▶ _WORK TO COMPLETE_: Down to the last line of the listing, starting at the one with "Given: Click Ulgrax", retype each line exactly. Do not copy the pictures.
——————————
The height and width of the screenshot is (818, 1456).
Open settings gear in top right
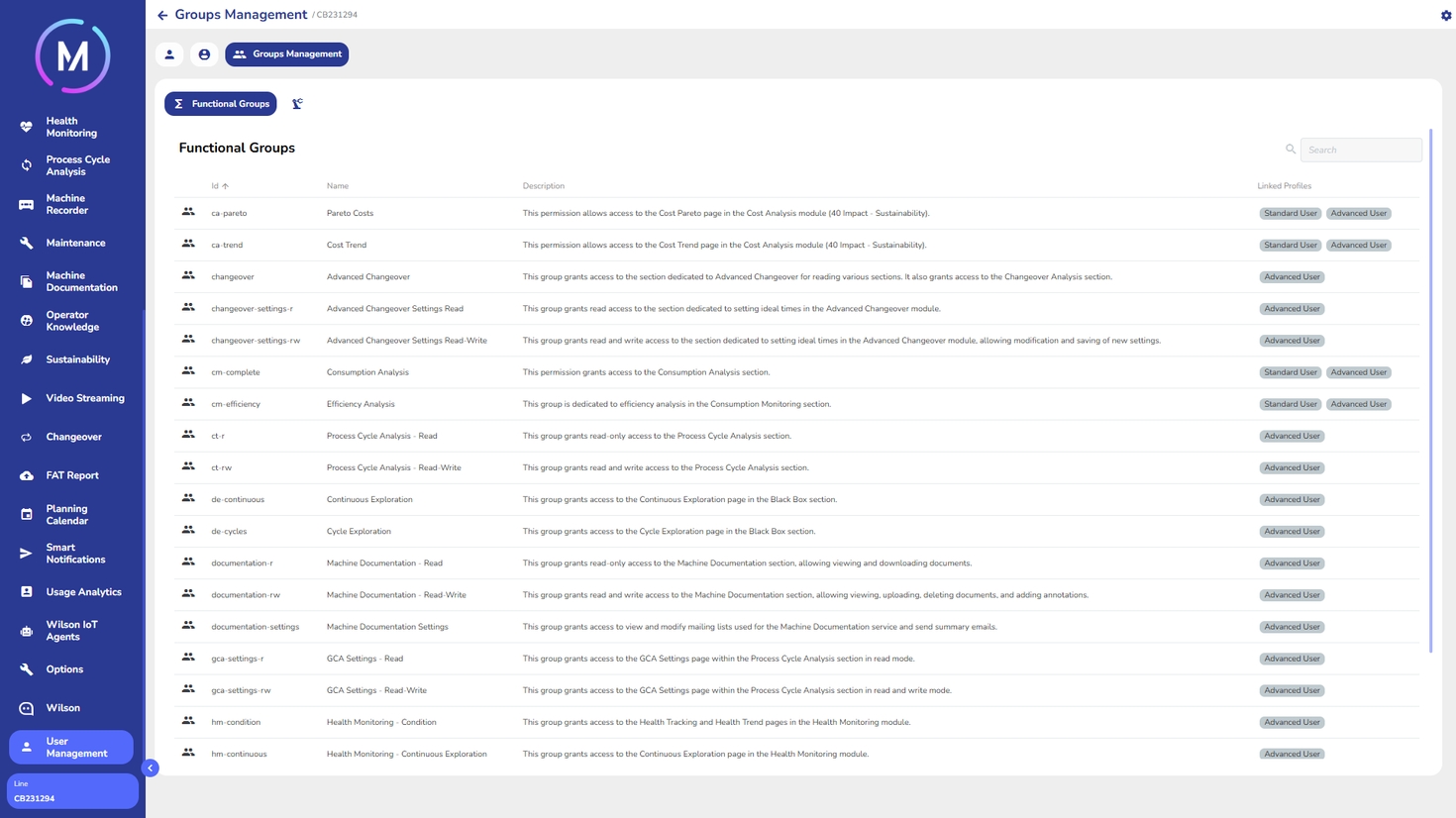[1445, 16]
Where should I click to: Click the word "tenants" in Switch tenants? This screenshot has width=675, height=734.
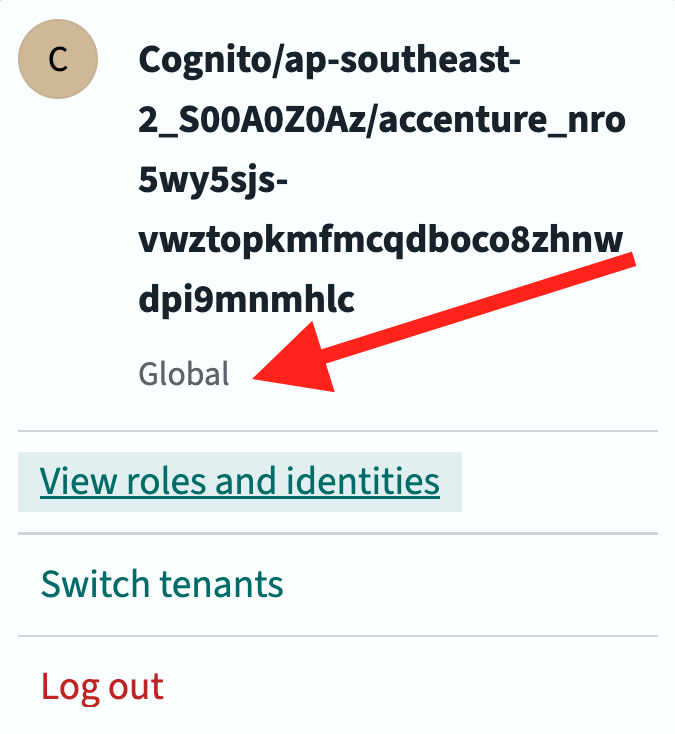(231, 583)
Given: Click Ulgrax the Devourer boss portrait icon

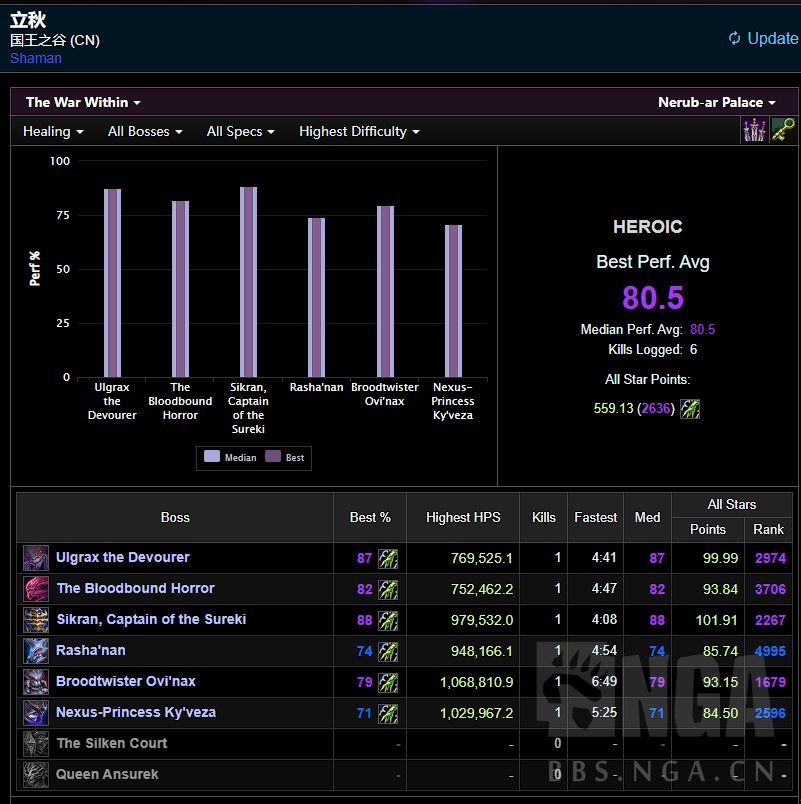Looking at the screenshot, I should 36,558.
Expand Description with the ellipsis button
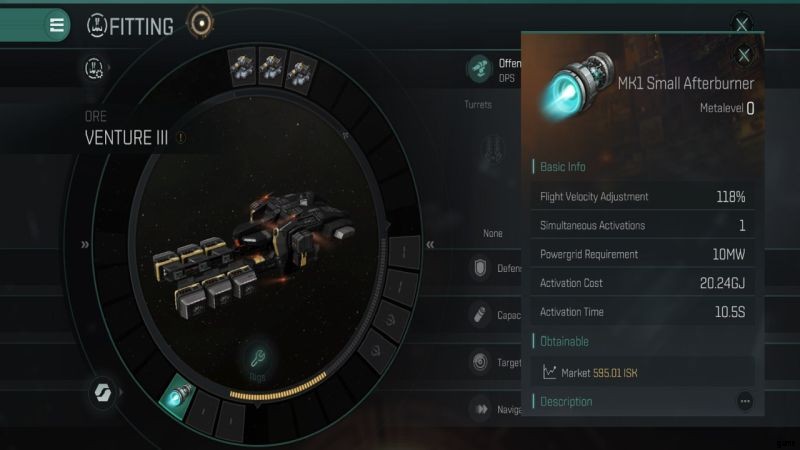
——————————
▶ _SOLUTION TO THIS EXERCISE_:
Given: Click Ulgrax the Devourer boss portrait icon

Looking at the screenshot, I should 36,558.
Expand Description with the ellipsis button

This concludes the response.